◆ ZU LÖSENDE AUFGABEN
- A) Schreibe aus dem Forumstext zum Koi-Teich alles von „Deine Frage, wie“ bis hinunter zu „im Einzelfall betrachten.“ wortgetreu ab.
- B) Führe den Forumstext zum Koi-Teich nach seinem letzten Satz weiter.

# Koi Teich



## jeyjo (25. Apr. 2006)

Hallo alle zusammen!!
Ein Koi Teich in meinen Garten !  Das wäre super  
Mir stellen sich als blutiger Anfänger viele Fragen : Ich interessiere mich für 12cm kleine Babykois!! Können die schon in den Teich??
Und wie sieht es mit Teich größe.. etc aus?
Ich dachte an 4 kois zwischen 10-12cm . Kann man die mit Goldfischen vergesellschaften? wie sieht das mit Überwinterung aus?
lg

(das mit den 200l "mein angeblicher Teich" musste ich zur Regestrierung angeben und ist natürlich Schwachsinn  )


----------



## Harald (25. Apr. 2006)

*AW: Koi Teich*

Hallo Jeyjo,

bevor Du an Fische denkst, solltest Du Dir erstmal über Deine Möglichkeiten bzgl. eines Teiches Gedanken machen. 
Deine Frage, wie die Fische im Teich aussehen, grenzt irgendwie an "verarscherei". Wie sieht ein Bild an einer Wand aus? Man kann doch alles nur im Einzelfall betrachten.

Im übrigen handelt es sich bei Fischen um Lebewesen. Man sollte also erstmal darüber nachdenken, ihnen einen vernünftigen, angemessenen Lebensraum zu schaffen.

Wenn es Dir nur darum geht, zu wissen, wie die Fische in einem Teich wirken, geh doch einfach mal zu einem Fischhändler, bitte ihn, eines seiner Becken so herzurichten, dass es mit dem Dir vorschwebenden Teich in etwa übereinstimmt und lass ihn dann dort die von Dir gewünschte Zahl von Fischen einfügen.....

Daten zum Zeigen auf Ziele
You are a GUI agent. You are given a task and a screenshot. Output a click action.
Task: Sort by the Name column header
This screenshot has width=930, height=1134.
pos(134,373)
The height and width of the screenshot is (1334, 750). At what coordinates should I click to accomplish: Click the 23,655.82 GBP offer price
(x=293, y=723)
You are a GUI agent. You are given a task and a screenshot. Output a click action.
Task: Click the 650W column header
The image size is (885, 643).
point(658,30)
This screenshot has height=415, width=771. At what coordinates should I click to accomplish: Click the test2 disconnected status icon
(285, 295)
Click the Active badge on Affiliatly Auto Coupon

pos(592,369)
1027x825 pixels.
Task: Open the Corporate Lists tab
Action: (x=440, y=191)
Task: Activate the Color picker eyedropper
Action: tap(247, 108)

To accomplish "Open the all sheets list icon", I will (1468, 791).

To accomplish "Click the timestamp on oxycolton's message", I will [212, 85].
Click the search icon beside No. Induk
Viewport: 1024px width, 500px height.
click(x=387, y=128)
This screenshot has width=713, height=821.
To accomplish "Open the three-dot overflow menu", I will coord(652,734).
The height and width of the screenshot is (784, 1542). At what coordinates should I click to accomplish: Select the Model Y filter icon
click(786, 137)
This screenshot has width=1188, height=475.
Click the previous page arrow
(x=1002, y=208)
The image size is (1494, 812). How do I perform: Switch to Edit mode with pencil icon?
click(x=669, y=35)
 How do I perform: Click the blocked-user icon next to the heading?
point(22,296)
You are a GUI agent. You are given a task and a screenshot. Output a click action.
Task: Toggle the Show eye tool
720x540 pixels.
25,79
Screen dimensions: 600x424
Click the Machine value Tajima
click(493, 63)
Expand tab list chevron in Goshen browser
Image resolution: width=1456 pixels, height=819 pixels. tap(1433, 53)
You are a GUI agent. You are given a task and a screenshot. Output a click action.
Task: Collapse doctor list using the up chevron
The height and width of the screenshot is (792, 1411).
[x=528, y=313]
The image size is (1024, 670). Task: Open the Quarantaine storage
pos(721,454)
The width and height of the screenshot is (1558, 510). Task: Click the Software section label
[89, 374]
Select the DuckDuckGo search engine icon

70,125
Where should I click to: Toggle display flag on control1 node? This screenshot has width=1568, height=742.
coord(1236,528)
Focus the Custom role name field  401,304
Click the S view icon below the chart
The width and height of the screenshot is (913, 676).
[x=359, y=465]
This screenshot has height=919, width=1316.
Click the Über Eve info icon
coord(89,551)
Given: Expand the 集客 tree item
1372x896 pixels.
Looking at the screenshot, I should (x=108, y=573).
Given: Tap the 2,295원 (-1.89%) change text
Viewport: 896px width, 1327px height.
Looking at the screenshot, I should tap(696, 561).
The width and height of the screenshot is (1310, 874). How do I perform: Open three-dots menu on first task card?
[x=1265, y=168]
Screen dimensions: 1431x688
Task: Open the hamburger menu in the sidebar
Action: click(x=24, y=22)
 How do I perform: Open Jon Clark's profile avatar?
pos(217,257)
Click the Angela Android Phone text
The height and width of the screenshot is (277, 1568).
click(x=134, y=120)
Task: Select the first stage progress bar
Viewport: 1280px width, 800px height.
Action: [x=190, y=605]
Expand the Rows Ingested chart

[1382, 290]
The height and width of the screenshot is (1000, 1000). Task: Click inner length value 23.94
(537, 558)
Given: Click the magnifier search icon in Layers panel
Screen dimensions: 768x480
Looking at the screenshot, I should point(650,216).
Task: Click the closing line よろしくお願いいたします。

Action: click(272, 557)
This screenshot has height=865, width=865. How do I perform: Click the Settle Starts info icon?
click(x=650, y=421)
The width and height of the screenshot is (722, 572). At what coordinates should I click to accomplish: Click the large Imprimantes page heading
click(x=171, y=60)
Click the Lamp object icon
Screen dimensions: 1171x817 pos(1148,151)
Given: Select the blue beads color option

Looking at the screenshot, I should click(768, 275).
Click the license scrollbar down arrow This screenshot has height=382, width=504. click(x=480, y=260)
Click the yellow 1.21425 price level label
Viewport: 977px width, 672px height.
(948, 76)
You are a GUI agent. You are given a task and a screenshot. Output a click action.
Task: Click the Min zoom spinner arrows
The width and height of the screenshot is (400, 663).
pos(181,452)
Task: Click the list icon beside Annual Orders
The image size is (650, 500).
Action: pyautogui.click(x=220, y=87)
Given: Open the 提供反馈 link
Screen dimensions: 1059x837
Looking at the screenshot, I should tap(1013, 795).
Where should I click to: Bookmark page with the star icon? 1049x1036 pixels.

◆ LÖSUNGEN DER ÜBUNG
- A)
Deine Frage, wie die Fische im Teich aussehen, grenzt irgendwie an "verarscherei". Wie sieht ein Bild an einer Wand aus? Man kann doch alles nur im Einzelfall betrachten.

- B)
----------



## jeyjo (25. Apr. 2006)

*AW: Koi Teich*



			
				Harald schrieb:
			
		

> Hallo Jeyjo,
> 
> bevor Du an Fische denkst, solltest Du Dir erstmal über Deine Möglichkeiten bzgl. eines Teiches Gedanken machen.
> Deine Frage, wie die Fische im Teich aussehen, grenzt irgendwie an "verarscherei". Wie sieht ein Bild an einer Wand aus? Man kann doch alles nur im Einzelfall betrachten.
> ...



ähm hab ich irgendwie gegfragt wie fische im teich aussehen? Les dir doch bitt erstmal meine Frage richtig durch bevor du hier teufel smileys zu benutzen hägst..


----------



## Frank (25. Apr. 2006)

*AW: Koi Teich*

Hallo Harald,

ich denke bevor du so wortgewaltig gegenüber einem "blutigen Anfänger" auftrittst, solltest du schon *richtig lesen*, was dieser geschrieben hat.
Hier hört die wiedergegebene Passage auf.